Back on dry land, our guide explained to us the dangers of trekking in animal infested jungles. We would most certainly come across wild animals and would need to know what to do in case one confronted us. There were different strategies for tigers, elephants, sloth bears and rhinos, but by now, we were switched on and taking mental notes.

After a quick dash through the jungle, we came back to the waters edge where our guide abruptly span round, hands up in the air as we all stopped. His finger slowly covered his mouth and told us to be very quiet. We were told to watch where we were walking and, I quote “don’t break any sticks” – not an easy feat in the jungle! As we all huddled together and peered round the long grass, a huge crocodile was soaking up the early morning sun on the river bank, no more than 5 meters from us. Our guide whipped out his telescope and as we peered through its lens we realised just how close we were to a fully grown, basking mugger crocodile – and that’s not the vegetarian type!
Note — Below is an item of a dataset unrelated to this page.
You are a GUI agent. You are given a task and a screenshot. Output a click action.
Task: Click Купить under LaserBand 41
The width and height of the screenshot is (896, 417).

Before long, a dark shadow crept forward through the water and out crawled a second crocodile. As we watched them in awe our guide had already spotted a different croc. This time the long, narrow jawed Ghariel crocodile had perched itself up on the bank and appeared to be watching us. Luckily, this was a fish eating crocodile and apparently of no danger to us, although I certainly wasn’t going to test that theory.